Similarly, in the old days, I could buy Tylenol Cold & Allergy, and be certain that is contained an analgesic for the headache, a decongestant for the sinus congestion, and an antihistamine for the hay fever. It doesn’t, any more. Now it contains analgesic, decongestant, and an expectorant (to help you get mucous out of your lungs). Lung congestion is not typically an allergy symptom, it’s a flu symptom. They should have the expectorant in the Tylenol Cold & Flu… but they don’t. What they have in Tylenol Cold & Flu is a cough suppressant, which might also be useful with the flu, but what would be better is the expectorant which is over in the allergy-labeled brand for absolutely no good reason.
And don’t get me started on why you can’t buy a cold or allergy medication containing actual pseudo-ephedrine any longer thanks to misguided anti-methamphetamine regulations that did absolutely nothing to slow down the cheap manufacture of meth. Now we get “Sudafed” (the brand name belonging to the company that first patented pseudo-ephedrine and named by phonetically spelling the name of the active ingredient) that contains no “sudafed” at all, but rather phenylephrine, which clinical trials have shown is not an effective substitute for the vast majority of people.
On really bad hay fever days, as I’ve been having for about a week, what I need is a medication that contains acetaminophen, pseudo-ephedrine, and diphenhydramine or chlorpheniramine (analgesic, decongestant, antihistamine), in a tablet that is a nice, safe dose. And I do mean the safe dose. Back when I could find that combination, the recommended does of 2 tablets every 4 to 6 hours was seldom what I needed to take to get relief. One tablet every four hours was usually perfect.
The closest I found on the day last week I was shopping, was Nyquil-branded “Night Time Cold Caps” which contain phenylephrine instead of the pseudo-ephedrine. It’s close, but much more expensive that any generics.
I can buy plain acetaminophen, plain pseudo-ephedrine, and plain chlorpheniramine. To get the pseudo-ephedrine you have to wait in line at the pharmacy counter, tell them what you want, then wait for them to dig the giant notebook out of the secure location. They will then scrutinize your photo ID, fill out a form, make you read a statement and sign the form before selling you this drug which was FDA certified for over-the-counter sales decades ago (and is still perfectly safe if all you are going to do is swallow a pill every 6 hours as recommended).

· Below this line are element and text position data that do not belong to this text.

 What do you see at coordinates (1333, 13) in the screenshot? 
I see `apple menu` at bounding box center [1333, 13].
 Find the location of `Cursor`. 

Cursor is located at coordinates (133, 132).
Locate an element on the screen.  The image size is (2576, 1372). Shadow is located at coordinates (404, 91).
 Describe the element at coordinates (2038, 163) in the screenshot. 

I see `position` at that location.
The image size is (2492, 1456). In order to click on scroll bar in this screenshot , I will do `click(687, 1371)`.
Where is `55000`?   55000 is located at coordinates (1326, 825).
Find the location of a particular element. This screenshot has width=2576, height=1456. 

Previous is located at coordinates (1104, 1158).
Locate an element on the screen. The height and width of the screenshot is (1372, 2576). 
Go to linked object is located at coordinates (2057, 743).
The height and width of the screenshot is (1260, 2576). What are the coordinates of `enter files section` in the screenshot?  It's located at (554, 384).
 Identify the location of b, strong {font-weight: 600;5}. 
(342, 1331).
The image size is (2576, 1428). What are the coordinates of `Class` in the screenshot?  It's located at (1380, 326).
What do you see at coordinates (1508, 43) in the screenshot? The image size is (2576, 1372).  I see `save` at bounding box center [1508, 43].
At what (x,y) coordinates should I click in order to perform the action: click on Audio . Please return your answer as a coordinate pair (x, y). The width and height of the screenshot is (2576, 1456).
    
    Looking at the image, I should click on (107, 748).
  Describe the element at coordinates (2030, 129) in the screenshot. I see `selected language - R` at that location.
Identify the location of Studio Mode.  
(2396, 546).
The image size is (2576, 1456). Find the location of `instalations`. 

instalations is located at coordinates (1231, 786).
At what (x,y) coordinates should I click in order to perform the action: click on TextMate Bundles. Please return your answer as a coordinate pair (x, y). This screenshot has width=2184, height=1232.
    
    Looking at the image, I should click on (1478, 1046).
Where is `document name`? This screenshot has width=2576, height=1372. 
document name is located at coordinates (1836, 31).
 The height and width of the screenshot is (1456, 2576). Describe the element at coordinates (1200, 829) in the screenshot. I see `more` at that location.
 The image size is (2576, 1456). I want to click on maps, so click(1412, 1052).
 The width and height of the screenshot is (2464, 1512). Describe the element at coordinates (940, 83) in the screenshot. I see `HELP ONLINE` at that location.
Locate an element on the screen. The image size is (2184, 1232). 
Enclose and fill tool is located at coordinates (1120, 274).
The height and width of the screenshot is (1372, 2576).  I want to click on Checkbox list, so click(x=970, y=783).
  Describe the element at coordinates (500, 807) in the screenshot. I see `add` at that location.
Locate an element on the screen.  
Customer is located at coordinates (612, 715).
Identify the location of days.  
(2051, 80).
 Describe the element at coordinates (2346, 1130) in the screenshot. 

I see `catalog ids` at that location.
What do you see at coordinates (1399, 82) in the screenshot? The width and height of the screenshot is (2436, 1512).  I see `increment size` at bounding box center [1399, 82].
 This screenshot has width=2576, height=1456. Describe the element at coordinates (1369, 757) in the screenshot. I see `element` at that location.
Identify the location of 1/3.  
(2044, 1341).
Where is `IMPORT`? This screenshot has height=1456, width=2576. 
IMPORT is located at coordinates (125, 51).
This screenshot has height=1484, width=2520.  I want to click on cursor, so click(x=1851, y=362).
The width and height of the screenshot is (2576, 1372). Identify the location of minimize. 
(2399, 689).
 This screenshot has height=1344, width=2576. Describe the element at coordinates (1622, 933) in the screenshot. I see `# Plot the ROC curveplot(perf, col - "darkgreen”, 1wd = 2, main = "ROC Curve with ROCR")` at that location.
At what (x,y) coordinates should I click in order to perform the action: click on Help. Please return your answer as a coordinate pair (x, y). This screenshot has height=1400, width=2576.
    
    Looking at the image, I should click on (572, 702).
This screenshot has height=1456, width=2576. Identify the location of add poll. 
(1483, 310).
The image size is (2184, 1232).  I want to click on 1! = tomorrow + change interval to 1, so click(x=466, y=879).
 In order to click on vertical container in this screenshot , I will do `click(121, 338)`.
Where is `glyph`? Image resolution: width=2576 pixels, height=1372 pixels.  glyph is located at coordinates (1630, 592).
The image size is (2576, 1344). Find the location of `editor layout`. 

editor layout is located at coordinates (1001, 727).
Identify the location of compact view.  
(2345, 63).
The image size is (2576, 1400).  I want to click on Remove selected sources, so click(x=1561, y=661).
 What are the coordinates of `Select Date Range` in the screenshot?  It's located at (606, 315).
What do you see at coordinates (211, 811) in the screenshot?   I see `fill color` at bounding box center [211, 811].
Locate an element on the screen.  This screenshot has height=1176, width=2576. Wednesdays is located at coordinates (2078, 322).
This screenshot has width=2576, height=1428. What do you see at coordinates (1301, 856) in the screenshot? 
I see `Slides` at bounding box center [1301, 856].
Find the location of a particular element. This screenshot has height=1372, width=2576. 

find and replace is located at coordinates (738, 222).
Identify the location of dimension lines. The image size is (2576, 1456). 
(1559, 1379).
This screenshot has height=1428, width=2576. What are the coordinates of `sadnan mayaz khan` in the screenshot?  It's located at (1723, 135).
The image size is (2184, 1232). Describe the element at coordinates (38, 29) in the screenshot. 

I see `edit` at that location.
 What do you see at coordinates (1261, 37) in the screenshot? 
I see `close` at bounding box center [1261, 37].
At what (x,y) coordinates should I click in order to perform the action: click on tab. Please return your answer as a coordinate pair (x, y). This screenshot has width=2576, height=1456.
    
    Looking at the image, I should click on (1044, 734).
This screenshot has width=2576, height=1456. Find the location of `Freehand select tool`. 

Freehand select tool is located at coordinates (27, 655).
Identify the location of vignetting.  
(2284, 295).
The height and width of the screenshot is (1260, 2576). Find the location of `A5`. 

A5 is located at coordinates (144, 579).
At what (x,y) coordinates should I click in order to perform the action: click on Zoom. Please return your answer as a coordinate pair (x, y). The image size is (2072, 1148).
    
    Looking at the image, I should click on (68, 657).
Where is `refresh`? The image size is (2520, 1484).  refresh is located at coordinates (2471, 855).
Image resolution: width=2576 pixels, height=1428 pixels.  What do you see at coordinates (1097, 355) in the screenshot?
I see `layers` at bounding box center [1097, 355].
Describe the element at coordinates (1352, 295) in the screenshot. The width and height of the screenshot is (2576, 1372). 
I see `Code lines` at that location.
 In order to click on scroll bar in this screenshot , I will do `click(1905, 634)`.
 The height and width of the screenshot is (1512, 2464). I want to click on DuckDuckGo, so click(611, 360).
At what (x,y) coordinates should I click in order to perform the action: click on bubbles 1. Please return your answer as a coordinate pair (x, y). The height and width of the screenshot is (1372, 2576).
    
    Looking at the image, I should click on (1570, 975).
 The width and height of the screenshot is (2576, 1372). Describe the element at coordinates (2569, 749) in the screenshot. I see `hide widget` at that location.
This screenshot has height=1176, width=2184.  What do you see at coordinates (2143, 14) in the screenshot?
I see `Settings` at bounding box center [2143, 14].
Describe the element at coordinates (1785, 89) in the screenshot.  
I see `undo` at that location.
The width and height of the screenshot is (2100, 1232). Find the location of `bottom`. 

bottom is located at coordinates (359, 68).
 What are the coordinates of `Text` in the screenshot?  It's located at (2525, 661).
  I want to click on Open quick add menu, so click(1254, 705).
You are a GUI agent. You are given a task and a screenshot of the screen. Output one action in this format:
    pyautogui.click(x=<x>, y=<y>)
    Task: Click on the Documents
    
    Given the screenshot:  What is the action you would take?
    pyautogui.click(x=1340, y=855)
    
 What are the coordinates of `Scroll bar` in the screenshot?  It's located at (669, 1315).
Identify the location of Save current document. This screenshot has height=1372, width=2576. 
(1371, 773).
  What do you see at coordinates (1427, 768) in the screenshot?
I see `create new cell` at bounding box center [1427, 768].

But here’s the thing: box of 24 generic cold tablets with two of the ingredients I want and one I don’t costs just a little bit less than the stand-alone pseudo-ephedrine. Likewise, the stand-alone chlorpheniramine, and the stand-alone acetaminophen.
In other words, to put together my manual version of the generic tablet that has the right ingredients costs a bit more the three times as much as buying any of the already packaged tablets with nearly the right ingredients. And I have three times as many pills to keep track of, and the real kicker? They often recommend different times between doses. So I’m trying to keep track of one pill that I’m only supposed to take every six hours along with some that I’m supposed to take every four…
The answer is, obviously, to buy the Nyquil branded stuff, which has most of what I want, is more expensive than generic but less expensive than the collection of stand-alones. Which I did. It annoys me that the box is covered with all these dire warnings about taking them at night because they might cause drowsiness. And they there are sold in enormous gel caps, which seem to degrade more than the regular tablets. At least I don’t have trouble swallowing the giant capsules. Unlike my poor husband, who gags on the big gel caps.
Not that the meds are helping as much as I’d like.